Statistical Simulation Study of Metal Grain-Orientation-Induced MS and MIS Contact Resistivity Variability for 7-nm FinFETs

This paper presents a statistical simulation study of contact resistivity ( $\rho _{c}$ ) variability (CRV) of TiN and TaN metal–semiconductor (MS) and metal–interfacial layer–semiconductor (MIS) n-Ge(Si) source/drain (S/D) contacts resulting from variation in contact metal work function ( $\phi _{m}$ ) due to its different grain orientations, and its impact on FinFET performance at 7-nm node using 3-D TCAD simulations. Fermi-level unpinning enables MIS contacts to exhibit lower $\rho _{c}$ than MS contacts but increases their sensitivity to $\phi _{m}$ variation leading to higher CRV. CRV is shown to get worse with device scaling, especially for MIS contacts.
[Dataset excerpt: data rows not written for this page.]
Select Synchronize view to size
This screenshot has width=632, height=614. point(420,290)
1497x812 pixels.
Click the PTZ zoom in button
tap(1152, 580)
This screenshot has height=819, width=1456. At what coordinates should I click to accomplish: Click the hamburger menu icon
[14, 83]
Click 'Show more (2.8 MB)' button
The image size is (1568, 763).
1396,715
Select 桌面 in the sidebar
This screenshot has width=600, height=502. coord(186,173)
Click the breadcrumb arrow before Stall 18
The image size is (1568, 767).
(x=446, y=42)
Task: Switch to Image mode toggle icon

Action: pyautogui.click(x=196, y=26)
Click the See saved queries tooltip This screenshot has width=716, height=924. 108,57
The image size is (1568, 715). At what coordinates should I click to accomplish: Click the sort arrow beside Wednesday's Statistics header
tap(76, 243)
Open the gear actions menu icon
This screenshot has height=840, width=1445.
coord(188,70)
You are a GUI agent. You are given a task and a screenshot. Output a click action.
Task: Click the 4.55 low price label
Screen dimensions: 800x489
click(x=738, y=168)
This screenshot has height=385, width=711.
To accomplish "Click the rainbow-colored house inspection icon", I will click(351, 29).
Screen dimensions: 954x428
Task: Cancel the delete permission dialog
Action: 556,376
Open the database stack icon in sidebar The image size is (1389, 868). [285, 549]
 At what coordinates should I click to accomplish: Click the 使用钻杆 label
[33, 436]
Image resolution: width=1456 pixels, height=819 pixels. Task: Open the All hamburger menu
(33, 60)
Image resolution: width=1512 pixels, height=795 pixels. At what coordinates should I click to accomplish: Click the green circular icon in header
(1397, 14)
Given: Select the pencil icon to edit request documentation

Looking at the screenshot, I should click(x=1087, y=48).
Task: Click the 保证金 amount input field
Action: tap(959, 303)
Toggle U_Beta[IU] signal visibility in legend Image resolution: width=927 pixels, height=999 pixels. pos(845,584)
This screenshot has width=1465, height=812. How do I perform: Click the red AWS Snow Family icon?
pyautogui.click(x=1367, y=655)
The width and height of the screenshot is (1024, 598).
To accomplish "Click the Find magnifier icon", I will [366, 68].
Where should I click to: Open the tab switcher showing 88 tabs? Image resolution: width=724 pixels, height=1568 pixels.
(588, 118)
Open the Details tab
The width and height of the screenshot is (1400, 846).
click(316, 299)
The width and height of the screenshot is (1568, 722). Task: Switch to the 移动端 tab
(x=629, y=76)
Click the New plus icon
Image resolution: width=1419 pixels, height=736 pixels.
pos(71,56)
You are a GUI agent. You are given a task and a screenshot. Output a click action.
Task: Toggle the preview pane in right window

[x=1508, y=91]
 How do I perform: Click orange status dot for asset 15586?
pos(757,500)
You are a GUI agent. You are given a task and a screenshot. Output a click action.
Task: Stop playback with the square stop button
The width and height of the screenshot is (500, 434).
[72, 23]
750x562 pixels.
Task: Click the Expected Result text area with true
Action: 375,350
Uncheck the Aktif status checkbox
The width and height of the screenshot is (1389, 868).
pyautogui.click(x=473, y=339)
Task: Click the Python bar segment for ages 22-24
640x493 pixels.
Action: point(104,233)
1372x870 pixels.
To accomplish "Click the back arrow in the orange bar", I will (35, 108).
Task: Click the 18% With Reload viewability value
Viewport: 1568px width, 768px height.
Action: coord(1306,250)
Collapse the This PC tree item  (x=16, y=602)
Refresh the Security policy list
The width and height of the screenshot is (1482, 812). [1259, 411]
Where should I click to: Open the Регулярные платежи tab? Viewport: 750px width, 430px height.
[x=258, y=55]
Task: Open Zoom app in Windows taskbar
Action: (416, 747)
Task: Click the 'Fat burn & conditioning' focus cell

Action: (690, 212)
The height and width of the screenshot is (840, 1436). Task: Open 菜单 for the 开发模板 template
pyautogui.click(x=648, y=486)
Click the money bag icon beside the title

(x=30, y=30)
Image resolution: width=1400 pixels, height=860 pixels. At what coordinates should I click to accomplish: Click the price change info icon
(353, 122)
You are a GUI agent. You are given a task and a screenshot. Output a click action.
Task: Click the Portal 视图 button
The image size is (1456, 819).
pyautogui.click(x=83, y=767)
However, increasing S/D doping, reducing grain size, and doping the interfacial layer (for MIS contacts) demonstrate reduction in CRV. At high S/D dopings, TiN MS contacts on Ge as well as Si meet International Technology Roadmap for Semiconductors requirements with nearly the same $\rho _{c}$ as MIS contacts but with significantly lower CRV.